Smithers tells Spider-Man that the plant monster can be defeated by radium, which is emitted by gems, but that the only radium gems are in the Forbidden City. Furthermore, radium has mutated the plants of this time and made them sentient. Spider-Man heads to the Forbidden City and is ambushed in the temple where the gems are by the plants, defeated and taken into an arena. After defeating the large centipede-like monster there, Spider-Man manages to grabs the gems and take them to the present, defeating the plant monster. Talking to Jackie later as Peter, Jackie mentions that the time machine was damaged by the radium coming through it, but if Peter wants, he can come over and explore the basement with her.

"Spidey Swinging to Pad the Episode" Montages: One, by my count, but there are also some montages of the plant monster destroying New York and in one scene, of Spider-Man running away from a caterpillar-like monster repeatedly.

Miscellaneous Notes:
  • First animated appearance this episode of one of Spider-Man's most iconic love interests: blonde-haired and a fellow college student, it is, of course, Jackie. Wait, who?
  • Throughout this episode, Spider-Man constantly worries about taking too long and what damage the plant monster might do to New York while he's gone...all the while oblivious to the fact that he has, you know, a time machine.
  • While it's not as iconic an image as Spider-Man swinging through the New York skyline, we've all seen images of Spider-Man with a webbing backpack to store his clothes and personal belongings, yes? This version of Spidey says screw that and just tucks the (very large) gems underneath his shirt.
Review: This episode starts out genuinely interestingly, with a quick setup of the mystery of the seed and the disappearance of Professor Smithers. In many ways, it's like a 1950s horror movie or monster comic, with the ordinary protagonists unintentionally unleashing a terrible threat on humanity, and having to undo their mistake. There's a great setup here for Spider-Man to have to try and stop the plant physically, or alternatively, to try and decipher Professor Smithers' notes or something and try and find a way to stop it through the power of science.

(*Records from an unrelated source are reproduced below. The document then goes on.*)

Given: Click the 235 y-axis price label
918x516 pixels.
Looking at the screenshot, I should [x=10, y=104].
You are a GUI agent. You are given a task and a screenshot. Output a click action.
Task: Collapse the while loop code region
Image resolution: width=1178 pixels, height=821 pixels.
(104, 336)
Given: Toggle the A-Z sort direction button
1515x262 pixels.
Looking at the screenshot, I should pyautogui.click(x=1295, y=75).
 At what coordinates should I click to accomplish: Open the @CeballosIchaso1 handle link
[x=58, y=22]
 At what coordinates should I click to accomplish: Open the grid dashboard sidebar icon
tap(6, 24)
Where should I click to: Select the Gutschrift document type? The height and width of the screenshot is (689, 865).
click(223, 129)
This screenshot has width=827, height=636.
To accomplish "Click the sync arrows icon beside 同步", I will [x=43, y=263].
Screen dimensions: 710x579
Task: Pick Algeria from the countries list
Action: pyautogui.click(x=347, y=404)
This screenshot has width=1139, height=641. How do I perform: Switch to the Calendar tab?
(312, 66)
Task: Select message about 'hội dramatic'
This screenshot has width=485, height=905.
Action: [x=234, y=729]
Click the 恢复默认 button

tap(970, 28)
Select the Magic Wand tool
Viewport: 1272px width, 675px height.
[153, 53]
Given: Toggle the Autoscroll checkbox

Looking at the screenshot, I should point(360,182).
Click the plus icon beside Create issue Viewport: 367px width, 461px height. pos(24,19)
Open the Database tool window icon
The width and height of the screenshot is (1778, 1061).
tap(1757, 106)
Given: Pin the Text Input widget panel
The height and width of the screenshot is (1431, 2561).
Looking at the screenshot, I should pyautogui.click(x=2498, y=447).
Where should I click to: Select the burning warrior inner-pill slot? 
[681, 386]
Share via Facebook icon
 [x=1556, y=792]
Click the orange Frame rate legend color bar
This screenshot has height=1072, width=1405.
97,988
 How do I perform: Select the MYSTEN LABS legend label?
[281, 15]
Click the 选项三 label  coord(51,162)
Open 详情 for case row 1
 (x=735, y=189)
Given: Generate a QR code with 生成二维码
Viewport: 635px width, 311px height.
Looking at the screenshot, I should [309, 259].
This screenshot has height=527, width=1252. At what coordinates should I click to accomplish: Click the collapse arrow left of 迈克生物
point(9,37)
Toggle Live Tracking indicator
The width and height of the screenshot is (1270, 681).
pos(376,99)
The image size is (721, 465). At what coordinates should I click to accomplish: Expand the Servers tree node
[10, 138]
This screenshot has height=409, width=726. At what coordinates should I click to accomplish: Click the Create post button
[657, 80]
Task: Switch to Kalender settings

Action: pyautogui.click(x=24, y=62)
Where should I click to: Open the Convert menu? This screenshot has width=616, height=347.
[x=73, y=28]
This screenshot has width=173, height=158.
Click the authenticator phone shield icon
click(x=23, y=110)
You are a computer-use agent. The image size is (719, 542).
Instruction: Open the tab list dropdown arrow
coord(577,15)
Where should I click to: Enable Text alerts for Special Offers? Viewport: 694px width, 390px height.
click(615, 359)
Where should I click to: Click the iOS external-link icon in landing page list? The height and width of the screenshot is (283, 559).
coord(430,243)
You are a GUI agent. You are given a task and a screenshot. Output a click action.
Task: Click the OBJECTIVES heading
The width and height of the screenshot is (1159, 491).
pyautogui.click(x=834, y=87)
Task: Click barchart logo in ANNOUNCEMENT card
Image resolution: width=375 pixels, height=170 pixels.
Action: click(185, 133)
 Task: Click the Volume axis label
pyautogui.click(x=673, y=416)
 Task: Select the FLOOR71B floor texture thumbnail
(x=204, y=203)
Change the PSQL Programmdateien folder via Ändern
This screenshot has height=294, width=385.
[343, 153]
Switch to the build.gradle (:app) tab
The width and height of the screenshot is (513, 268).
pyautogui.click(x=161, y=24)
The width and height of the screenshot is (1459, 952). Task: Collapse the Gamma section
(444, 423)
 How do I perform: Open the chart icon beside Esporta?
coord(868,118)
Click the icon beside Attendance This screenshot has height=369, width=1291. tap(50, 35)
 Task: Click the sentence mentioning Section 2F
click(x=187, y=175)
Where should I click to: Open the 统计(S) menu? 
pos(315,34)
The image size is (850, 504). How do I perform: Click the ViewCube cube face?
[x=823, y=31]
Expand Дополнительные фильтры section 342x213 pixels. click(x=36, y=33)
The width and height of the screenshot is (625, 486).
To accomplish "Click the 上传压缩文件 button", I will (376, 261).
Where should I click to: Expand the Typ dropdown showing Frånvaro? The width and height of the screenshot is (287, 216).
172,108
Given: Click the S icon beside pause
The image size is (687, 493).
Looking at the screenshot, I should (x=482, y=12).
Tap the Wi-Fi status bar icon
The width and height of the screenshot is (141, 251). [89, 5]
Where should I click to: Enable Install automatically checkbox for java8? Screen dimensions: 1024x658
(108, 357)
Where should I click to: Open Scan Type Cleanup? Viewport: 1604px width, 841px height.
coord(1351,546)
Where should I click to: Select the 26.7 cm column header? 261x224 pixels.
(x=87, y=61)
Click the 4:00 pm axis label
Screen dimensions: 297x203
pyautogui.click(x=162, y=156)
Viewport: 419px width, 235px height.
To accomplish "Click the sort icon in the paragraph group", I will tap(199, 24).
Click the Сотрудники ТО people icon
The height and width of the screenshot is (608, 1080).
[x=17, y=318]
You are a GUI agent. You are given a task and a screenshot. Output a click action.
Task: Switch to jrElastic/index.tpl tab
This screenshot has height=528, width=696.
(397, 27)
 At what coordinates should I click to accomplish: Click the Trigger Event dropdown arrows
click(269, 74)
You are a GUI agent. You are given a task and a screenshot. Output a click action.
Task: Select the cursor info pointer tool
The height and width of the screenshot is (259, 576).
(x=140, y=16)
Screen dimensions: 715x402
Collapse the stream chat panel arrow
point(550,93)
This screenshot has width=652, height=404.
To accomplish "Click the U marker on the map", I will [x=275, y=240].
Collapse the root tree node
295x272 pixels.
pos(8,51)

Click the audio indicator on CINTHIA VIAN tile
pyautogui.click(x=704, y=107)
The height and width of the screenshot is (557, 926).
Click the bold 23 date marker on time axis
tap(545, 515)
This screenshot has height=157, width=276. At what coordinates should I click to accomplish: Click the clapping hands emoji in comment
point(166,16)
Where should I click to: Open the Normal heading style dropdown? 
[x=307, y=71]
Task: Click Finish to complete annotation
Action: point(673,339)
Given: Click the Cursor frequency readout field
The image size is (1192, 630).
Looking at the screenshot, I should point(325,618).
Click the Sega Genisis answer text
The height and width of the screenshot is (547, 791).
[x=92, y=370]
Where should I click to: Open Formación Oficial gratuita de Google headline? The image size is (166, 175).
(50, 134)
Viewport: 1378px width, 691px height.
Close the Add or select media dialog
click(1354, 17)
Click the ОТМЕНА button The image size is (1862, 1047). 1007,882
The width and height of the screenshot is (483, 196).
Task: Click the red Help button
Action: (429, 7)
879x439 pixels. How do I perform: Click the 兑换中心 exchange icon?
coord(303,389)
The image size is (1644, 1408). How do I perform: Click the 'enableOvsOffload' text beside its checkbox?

Why can't we see Spider-Man trying to fight the plant monster, failing again and again but not giving up? While I doubt that this show has the quality needed to pull it off, it could, in some ways, have ended up being a proto-"Nothing Can Stop the Juggernaut". The idea of using the time machine to go into the past and find Smithers and something that can stop the plant monster should be a clever idea, but instead it's exactly what it appears to be - an excuse to recycle the animation of another show.

The second Peter steps into the time machine, the quality drops several notches. Once again we've got Spider-Man inserted into a different cartoon full of alien creatures and giant monsters, and the show is trying to shrug it off and act as though this is just another normal episode. I do appreciate that we see Spider-Man defeating the plant creatures in the past pretty easily, but that's about the highest praise I can give for it.